▶ **Excerpt provided**
The story of Clay Greene, 78, and his now-deceased partner Harold Scull, who was 89 when he died, started out as an episode of Sonoma County officials, in California, refusing to let two partners spend their last months together because they were gay, denying them hospital visitation rights and selling off their entire estate under their noses. But county officials are firing back, saying this wasn’t the blissful story we’ve been led to believe, and that the two men were separated because of domestic elder abuse.
The lawsuit was filed on behalf of Guerneville resident Clay Greene, 78, whose run-in with county officials began April 27, 2008 when his now deceased partner, Harold Scull, fell and injured himself at their Sebastopol home. According to Greene’s suit, the 88-year-old Scull had been chronically ill and was showing signs of dementia and reduced mental capacity at the time of his accident. As described in court papers by Greene’s attorney, Anne Dennis, Scull had been drinking, grew angry, and tried to leave the couple’s home “in a huff.” He missed the front step and fell down. When Greene tried to help him up, Scull “was combative and insisted on being left alone.”
Greene, however, called 911 and paramedics brought Scull to Kaiser Hospital in Santa Rosa. It would be the last time the two men would see each other. Observing bruises on Scull’s arms and face, hospital employees alerted county officials of suspected elder abuse, according to court papers, and the Public Conservator’s office became involved in the case. Scull left the hospital after three weeks, spent some time at a rehabilitation facility and then moved into Hill House in Kenwood, where he remained until his death on August 13, 2008.
[…] The county paints a different picture in a memorandum it filed with the superior court of Sonoma County this week. It alleges that when Scull was admitted to the hospital, he told Kaiser staffers that Greene had inflicted the injuries on him. “The county’s dealings with these men have noting to do with the fact they are gay or a same-sex couple. The county treats domestic violence the same, regardless of the gender, and takes domestic violence very seriously,” said Greg Spaulding, the county’s outside legal counsel. “The facts that have been reported by the other side are wrong.” The county contends that an investigation by the public guardian found that Scull required assistance with his personal and medical needs as well as his financial affairs, and that he “was afraid of” Greene and “did not want to return to the home he shared with” him.

▶ **Given information**
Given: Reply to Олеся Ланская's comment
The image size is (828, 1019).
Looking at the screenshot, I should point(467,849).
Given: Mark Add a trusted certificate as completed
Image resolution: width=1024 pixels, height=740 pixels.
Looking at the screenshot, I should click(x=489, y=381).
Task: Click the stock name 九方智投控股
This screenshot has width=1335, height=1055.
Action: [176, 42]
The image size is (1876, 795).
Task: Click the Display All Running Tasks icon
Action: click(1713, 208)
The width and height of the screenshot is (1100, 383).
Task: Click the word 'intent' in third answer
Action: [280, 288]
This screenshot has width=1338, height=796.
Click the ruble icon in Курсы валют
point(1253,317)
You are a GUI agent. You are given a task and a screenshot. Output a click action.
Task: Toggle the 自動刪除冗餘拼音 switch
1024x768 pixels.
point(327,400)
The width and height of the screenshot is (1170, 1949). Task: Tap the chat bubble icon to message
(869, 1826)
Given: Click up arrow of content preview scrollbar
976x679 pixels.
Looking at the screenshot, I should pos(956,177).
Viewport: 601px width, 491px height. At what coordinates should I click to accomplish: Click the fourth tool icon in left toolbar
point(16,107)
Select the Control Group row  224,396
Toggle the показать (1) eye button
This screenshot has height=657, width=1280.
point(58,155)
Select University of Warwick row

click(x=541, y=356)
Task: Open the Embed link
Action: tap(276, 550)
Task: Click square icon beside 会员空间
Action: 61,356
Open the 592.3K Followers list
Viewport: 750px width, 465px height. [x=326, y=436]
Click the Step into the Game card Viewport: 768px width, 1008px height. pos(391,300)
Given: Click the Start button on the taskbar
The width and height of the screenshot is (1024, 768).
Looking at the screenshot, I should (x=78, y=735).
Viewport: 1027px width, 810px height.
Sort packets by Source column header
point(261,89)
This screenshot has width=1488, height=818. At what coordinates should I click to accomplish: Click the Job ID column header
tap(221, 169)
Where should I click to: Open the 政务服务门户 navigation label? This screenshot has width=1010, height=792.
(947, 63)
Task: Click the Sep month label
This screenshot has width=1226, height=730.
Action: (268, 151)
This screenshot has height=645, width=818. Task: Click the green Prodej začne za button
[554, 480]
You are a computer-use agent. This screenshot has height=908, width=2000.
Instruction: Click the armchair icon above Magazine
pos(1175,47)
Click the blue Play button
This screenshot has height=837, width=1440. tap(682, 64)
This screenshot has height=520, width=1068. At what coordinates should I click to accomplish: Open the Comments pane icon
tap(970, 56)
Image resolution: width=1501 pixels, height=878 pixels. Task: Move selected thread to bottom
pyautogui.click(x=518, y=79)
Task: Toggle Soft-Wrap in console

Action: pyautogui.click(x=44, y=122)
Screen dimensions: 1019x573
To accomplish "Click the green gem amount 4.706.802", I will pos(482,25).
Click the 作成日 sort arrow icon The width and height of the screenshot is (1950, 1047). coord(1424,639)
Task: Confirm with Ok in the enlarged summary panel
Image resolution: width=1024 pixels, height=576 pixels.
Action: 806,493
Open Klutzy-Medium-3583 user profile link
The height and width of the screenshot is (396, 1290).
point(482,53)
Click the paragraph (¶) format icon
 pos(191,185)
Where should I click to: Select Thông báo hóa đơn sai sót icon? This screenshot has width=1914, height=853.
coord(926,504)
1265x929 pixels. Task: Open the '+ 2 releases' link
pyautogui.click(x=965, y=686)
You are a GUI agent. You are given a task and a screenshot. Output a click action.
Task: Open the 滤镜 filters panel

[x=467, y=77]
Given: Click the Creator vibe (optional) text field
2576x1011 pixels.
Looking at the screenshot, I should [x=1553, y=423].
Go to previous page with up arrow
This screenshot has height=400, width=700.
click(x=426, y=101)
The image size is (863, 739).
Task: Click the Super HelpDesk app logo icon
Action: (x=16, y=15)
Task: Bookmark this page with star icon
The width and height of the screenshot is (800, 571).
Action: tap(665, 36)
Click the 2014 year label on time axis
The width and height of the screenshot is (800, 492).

▶ **Work to be completed**
Resume the account of the dispute between Clay Greene and Sonoma County over Harold Scull's care, picking up after the final sentence of that account rather than the listing.

▶ **Output**
But that’s not how NCLR’s Kate Kendall, who’s leading Greene’s lawsuit, sees it.
During that time the public conservator petitioned the courts for a temporary conservatorship of Scull’s estate, listing Greene as his roommate rather than partner of 20 years. The two men were not registered as domestic partners but had designated each other beneficiaries in their wills and filed the necessary paperwork to allow them to make medical decisions on their behalf. According to court papers, county employees went to the men’s home and in front of Greene commented that the couples’ belongings “will look great in my living room” and that “my wife will love this.”
The county eventually sold off the men’s property at auction and moved Greene into Agua Caliente Villas, an assisted living center in Sonoma, against his will, according to the lawsuit. He was kept from seeing or telephoning his partner and restricted from leaving his new residence. “Clay Greene and his partner, before Harold died, were subjected to false imprisonment and being denied access to each other,” said Kendell. “Other than a suitcase of his belongings and a photo book Harold made for him, he has nothing left of his former life.”
We can’t imagine NCLR didn’t look into these allegations before filing the suit — so we tend not to think they’re throwing good money after bad, chasing a lawsuit they’ve already filed just because they’re already in too deep. But as the case heads to a jury in July, there are some major unanswered questions here.
Meanwhile, Sonoma County is seeing its tourism brand tarnished.